Brian T. Feeley, MD, FAAOS, was bestowed with the 2025 Kappa Delta Elizabeth Winston Lanier Award for his research to advance the understanding of muscle degeneration in rotator cuff injuries and how it affects repair outcomes. In the past 15 years, Dr. Feeley and his team have found the source of fatty infiltration, which causes muscle atrophy and leads to poor functional outcomes in rotator cuff repairs. This award recognizes research in musculoskeletal disease or injury with great potential to advance patient care.

“Our central premise was that fatty infiltration fundamentally is an intramuscular cellular problem in which something within the muscle was turning into fat,” said Dr. Feeley, who is an orthopaedic surgeon, chief of the Division of Sports Medicine and Shoulder Surgery, and director of the Muscle Stem Cell Lab at the University of California, San Francisco (UCSF). “We didn’t think fat would infiltrate the muscle, as it is inherently lazy. The second premise was that there has to be a reason that fatty infiltration is occurring. If that is true, fat is normally a store for energy, so maybe the muscle is storing energy for possible regeneration.”

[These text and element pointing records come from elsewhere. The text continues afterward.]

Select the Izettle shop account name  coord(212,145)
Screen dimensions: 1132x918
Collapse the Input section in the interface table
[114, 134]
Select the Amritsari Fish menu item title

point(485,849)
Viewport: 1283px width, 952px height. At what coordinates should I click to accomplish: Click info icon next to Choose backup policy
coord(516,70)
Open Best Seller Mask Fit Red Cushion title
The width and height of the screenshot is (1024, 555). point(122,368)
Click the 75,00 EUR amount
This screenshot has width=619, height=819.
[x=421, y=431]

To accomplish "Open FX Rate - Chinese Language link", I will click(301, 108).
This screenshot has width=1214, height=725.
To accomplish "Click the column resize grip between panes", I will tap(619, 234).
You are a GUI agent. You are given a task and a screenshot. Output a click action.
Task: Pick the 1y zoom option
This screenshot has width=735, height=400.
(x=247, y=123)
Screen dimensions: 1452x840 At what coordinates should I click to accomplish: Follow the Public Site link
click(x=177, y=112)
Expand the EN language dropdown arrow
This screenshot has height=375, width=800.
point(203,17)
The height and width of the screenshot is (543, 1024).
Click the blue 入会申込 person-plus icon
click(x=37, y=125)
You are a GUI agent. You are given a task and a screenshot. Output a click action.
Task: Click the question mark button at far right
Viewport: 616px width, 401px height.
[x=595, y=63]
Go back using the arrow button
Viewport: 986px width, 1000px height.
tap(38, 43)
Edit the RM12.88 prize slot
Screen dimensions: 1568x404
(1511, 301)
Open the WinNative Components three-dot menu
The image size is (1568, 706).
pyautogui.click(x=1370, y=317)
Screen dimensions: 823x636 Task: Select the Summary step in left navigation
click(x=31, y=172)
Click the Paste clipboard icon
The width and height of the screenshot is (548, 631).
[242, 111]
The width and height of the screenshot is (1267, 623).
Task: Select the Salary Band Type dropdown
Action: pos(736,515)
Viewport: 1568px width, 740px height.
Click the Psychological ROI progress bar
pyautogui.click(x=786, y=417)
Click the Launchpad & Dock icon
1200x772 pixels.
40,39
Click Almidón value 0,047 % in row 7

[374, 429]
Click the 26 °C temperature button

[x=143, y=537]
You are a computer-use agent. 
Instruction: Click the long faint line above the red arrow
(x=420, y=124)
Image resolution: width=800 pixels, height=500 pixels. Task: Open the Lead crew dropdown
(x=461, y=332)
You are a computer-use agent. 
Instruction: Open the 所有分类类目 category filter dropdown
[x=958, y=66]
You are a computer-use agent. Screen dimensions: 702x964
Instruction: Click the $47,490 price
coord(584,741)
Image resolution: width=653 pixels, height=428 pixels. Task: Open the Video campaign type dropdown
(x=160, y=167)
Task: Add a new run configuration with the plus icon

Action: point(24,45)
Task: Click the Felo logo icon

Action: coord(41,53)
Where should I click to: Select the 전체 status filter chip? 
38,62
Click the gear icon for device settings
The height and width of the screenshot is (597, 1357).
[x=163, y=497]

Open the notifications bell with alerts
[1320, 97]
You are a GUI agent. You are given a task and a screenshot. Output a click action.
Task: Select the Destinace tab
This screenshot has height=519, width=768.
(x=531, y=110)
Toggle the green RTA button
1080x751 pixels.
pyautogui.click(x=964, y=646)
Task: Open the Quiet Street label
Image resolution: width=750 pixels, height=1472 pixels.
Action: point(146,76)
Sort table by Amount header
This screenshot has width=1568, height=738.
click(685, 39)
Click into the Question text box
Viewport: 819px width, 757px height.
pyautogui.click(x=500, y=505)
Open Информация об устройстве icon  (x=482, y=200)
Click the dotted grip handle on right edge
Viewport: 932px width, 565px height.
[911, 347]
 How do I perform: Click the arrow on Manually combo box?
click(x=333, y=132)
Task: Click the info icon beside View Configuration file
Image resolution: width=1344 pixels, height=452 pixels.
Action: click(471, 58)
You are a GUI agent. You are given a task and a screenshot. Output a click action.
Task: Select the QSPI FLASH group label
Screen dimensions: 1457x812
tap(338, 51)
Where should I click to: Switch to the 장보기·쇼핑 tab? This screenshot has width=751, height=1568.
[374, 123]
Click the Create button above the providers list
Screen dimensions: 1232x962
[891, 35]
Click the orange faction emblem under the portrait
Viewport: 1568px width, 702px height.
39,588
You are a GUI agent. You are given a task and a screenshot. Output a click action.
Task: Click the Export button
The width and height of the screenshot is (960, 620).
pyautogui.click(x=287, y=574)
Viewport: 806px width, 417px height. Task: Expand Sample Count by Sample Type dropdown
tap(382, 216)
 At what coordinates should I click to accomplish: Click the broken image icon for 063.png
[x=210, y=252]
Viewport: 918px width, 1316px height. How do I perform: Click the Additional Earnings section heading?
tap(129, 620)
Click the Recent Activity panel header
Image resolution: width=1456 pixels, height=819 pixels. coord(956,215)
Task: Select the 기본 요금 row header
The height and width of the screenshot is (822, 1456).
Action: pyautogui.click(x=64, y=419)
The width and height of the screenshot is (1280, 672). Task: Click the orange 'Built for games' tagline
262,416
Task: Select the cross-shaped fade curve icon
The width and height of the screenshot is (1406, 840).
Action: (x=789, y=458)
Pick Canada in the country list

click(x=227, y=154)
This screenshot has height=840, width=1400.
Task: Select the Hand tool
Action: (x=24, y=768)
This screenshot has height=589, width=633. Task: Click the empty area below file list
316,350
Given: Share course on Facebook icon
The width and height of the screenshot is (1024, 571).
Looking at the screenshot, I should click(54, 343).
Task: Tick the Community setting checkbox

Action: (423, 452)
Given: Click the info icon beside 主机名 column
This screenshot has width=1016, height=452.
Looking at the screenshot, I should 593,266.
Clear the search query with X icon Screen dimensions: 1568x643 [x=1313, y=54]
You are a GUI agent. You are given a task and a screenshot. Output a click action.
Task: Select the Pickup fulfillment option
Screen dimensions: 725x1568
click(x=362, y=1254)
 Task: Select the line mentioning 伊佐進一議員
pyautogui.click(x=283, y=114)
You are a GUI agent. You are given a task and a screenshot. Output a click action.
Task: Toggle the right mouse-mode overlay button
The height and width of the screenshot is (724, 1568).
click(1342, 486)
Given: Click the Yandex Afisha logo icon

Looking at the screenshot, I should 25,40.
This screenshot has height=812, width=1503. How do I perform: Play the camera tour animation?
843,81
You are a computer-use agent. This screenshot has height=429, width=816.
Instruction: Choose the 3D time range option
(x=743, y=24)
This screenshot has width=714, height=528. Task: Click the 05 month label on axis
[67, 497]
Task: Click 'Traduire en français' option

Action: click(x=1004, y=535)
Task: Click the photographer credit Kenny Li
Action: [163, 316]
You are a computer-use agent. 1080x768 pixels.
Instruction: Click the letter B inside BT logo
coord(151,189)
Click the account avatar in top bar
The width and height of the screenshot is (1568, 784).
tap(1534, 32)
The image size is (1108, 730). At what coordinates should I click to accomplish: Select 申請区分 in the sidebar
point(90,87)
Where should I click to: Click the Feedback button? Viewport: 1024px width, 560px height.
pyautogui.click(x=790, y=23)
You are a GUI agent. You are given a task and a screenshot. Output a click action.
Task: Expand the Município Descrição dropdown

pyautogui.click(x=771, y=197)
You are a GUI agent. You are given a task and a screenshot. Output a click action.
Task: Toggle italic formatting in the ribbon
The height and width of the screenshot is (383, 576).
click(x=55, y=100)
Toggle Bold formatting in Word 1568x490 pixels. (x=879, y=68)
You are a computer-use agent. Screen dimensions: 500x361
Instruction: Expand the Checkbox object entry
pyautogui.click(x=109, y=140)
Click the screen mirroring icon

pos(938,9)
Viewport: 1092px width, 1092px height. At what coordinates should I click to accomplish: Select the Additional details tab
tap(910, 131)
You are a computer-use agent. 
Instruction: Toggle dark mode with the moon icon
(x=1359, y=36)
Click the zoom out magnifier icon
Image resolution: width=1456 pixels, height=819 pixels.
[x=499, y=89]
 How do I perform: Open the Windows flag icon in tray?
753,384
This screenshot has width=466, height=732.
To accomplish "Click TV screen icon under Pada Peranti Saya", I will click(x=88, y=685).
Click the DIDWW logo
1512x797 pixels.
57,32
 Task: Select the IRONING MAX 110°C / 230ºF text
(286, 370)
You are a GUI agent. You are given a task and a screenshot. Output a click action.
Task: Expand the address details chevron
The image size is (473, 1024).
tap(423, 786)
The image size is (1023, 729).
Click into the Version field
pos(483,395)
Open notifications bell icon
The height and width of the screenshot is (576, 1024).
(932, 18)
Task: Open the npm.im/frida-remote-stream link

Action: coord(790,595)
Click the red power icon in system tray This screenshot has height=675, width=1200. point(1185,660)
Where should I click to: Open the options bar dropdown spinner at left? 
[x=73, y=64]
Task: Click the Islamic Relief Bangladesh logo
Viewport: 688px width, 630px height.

Understanding key atrophy and fatty infiltration pathways
When Dr. Feeley and his colleagues began their research, there was no small animal model that could reproduce the development of muscle atrophy and fatty infiltration. The team—including Xuhui Liu, MD, adjunct professor in the Department of Orthopaedic Surgery at UCSF; Steven Garcia, MD, orthopaedic surgery resident at UCSF; Hubert T. Kim, MD, PhD, FAAOS, vice chair of orthopaedic surgery at UCSF and chief of surgical service at the San Francisco VA Medical Center; and Michael Davies, MD, sports medicine fellow at Hospital for Special Surgery in New York City—developed a mouse model that demonstrated consistent and reproducible muscle atrophy, muscle fibrosis, and fatty infiltration, providing researchers with an animal model to study pathophysiologic changes that occur in rotator cuff tears. A key advantage of mouse models is that mice use their rotator cuffs similarly to humans for such tasks as feeding and grooming.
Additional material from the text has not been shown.